Why I love the CLiPPA
By 2020 judge Tracey Guiry, director of the Poetry Archive
Winning the CLIPPA (CLPE Children’s Poetry Award) is an ambition for any poet writing for children. Prizes can give a fantastic boost to a poet’s profile; the publicity around the winning of a major prize can increase a poet’s visibility to new audiences, such as the children and families who want to read their poetry, as well as a greater profile amongst the festivals, educators and organisations who might help them share their work to greater numbers of people. To have an external group of industry peers judge your poems and to find them prize-worthy offers an important sense of value and legitimacy to a poet’s efforts.
Judging this year’s entries was a delight. To be able to spend days immersed in bright verse and beautiful images is always a joy and this year’s shortlist contained something for all ages, from brave realism through to sheer playfulness. The poetry was wonderful, but what stood out for me this year was also the design and production of the shortlisted books, where you could see and feel the investment of resources, love and care which went into making these collections beautiful things in their own right.
The full shortlist is:
Midnight Feasts. Tasty Poems chosen by A.F. Harrold, illustrated by Katy Riddell, Bloomsbury.
We found this a delicious and quirky collection of poems old and new, skilfully curated and perfectly paced.
Poems the Wind Blew In, Karmelo C. Iribarren, illustrated by Riya Chowdhury, translated from Spanish by Lawrence Schimel, The Emma Press.
This is a book to carry around with you, proof that poetry is ideas, thoughts and emotions captured in words.
The Proper Way to Meet a Hedgehog and Other How-To Poems, compiled by Paul B. Janeczko, illustrated by Richard Jones, Walker Books.
What a wonderfully varied collection of poems! It will speak directly to young children and is full of beautiful examples of the craft of poetry
Wain. LGBT Reimaginings of Scottish Folklore, Rachel Plummer, illustrated by Helene Boppert, The Emma Press.
We admire the fresh voice and take on something that could have felt archaic but is made to feel new.
Cherry Moon, Zaro Weil, illustrated by Junli Song, ZaZaKids Books/ Troika Books.
A meditative and beautifully paced collection; Weil presents beautiful snapshots of the natural world and has thought carefully about the form for each.
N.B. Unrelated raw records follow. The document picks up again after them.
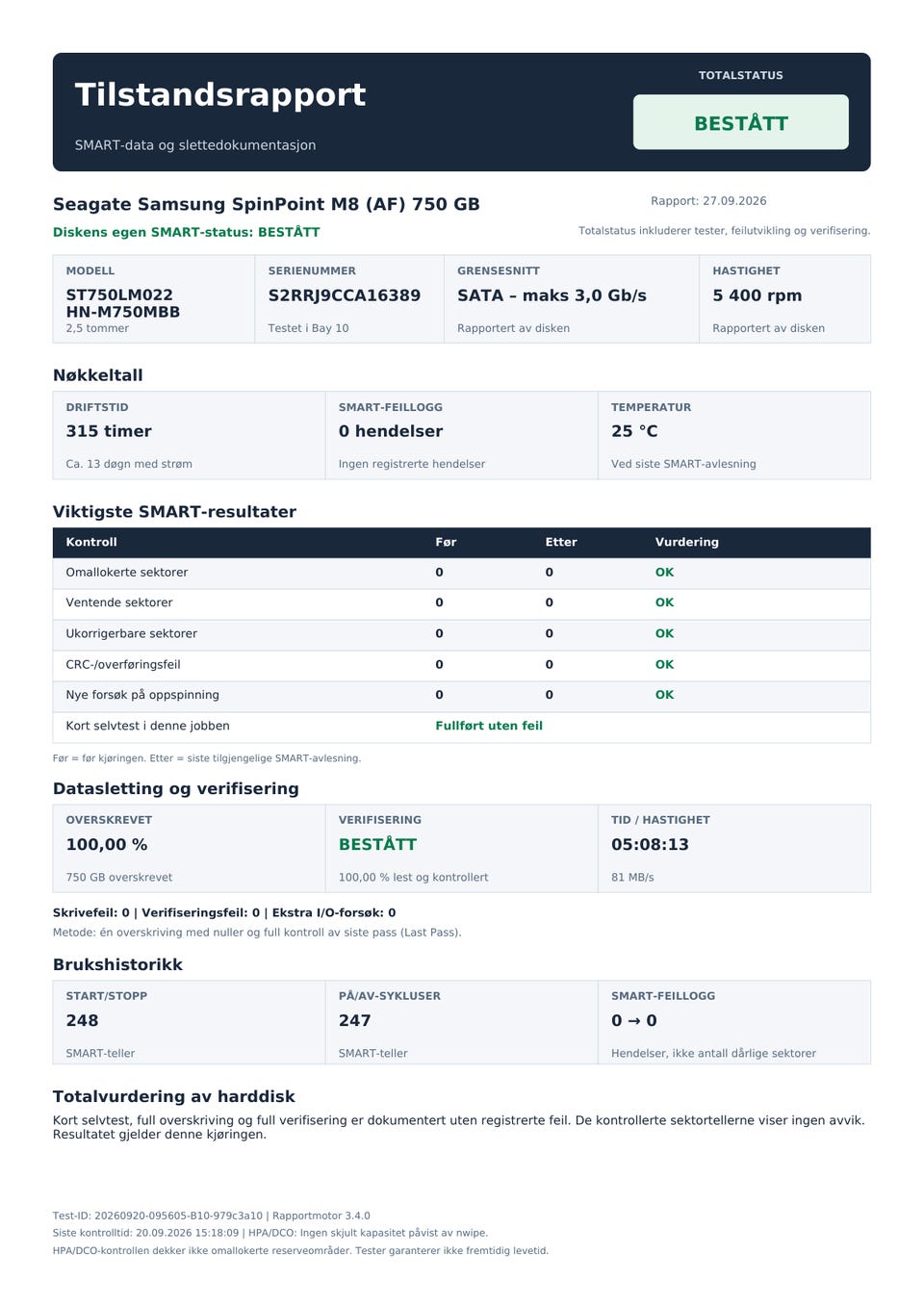The image size is (924, 1306).
Task: Select the Overskrevet 100,00 % card
Action: (189, 848)
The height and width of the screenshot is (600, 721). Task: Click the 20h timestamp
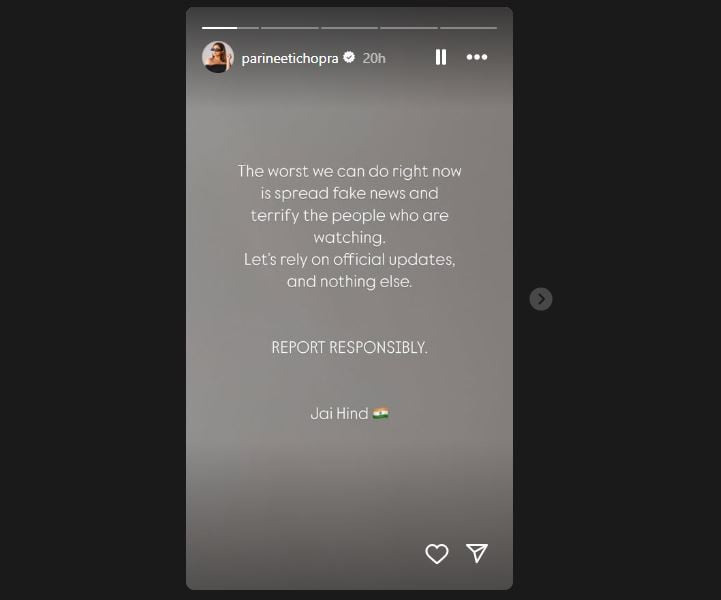coord(374,58)
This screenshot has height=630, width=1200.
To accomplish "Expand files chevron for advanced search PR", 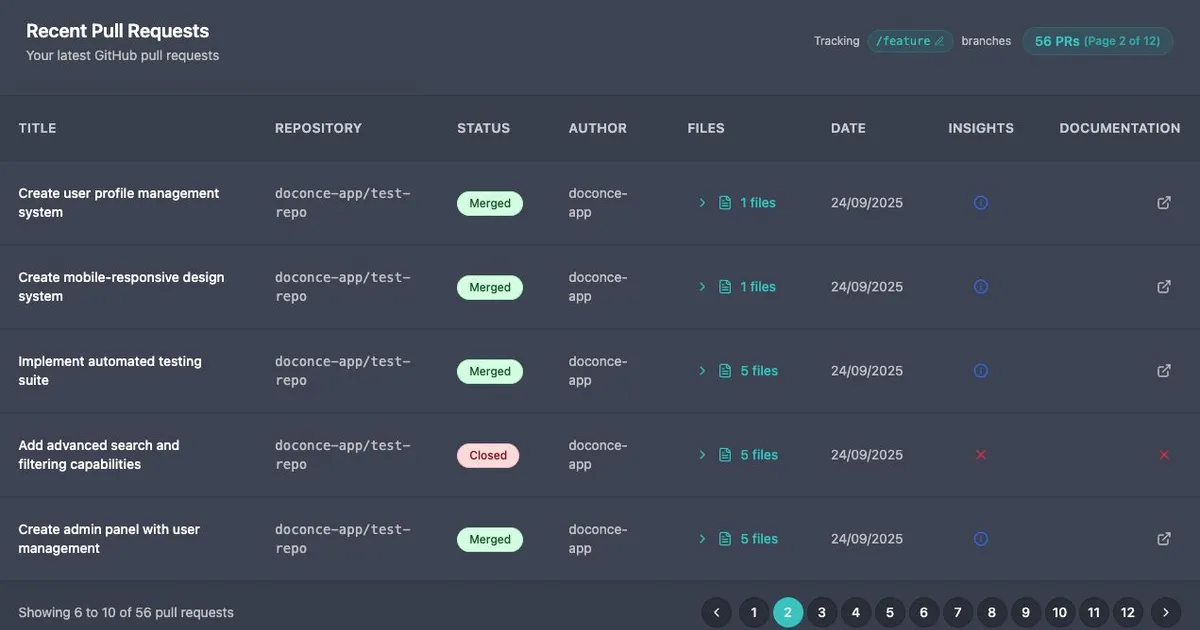I will [x=703, y=455].
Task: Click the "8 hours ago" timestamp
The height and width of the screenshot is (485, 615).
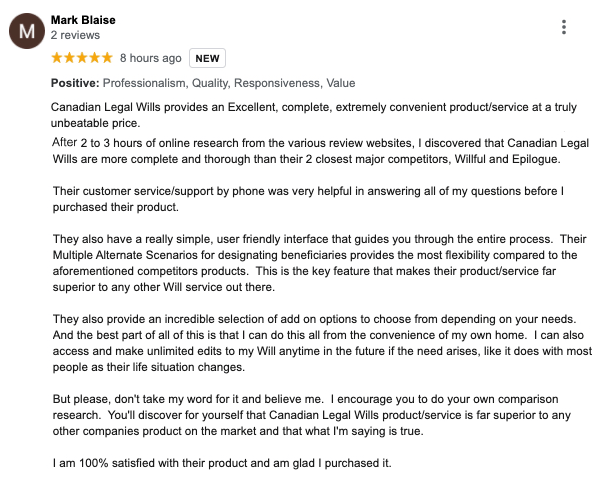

The Poetry Archive is loving this recent boom in children’s poetry. Our Archive contains recordings of poets reading their work aloud, including recent CLiPPA winners and shortlisted poems, which we keep forever and share freely with anyone visiting our website. When it comes to getting children excited and engaged with poetry we believe in the profound benefits to be had from listening to poetry read out loud. Our dedicated collections in the Children’s Poetry Archive, at www.childrens.poetryarchive.org, has seen visitor numbers more than treble in the last three months. As our Patron, Michael Rosen said, “The magic of audio is that the poems leap from server straight into the ear, so that the rhythms and tones of poems just happen inside our heads – just poems, doing the stuff that poems do, which is entertain, intrigue, engage, mystify, excite or lead us to ponder and wonder in a million different ways.’
Poetry belongs to everyone, including children and if you enable a child space to develop their own love of poetry they will find a natural affinity with the sheer playfulness of language which poems present. Children love to share the things they love, so we wanted to empower children to take control over what poems they wanted to listen to and share with their families and friends. Our Children’s Archive is designed so that primary-aged children can easily and confidently explore thousands of poets and poems by themselves. And children love to get involved in poetry with adults s, as well as in classrooms and with their families. This year the use of our ‘distraction free’ mode, which switches off all imagery and other noises in the website so that only the poet’s voice can be heard, has grown in leaps and bounds. and shows that children’s enjoyment of poetry and the choices they make around it as sophisticated as poetry-lovers of any age.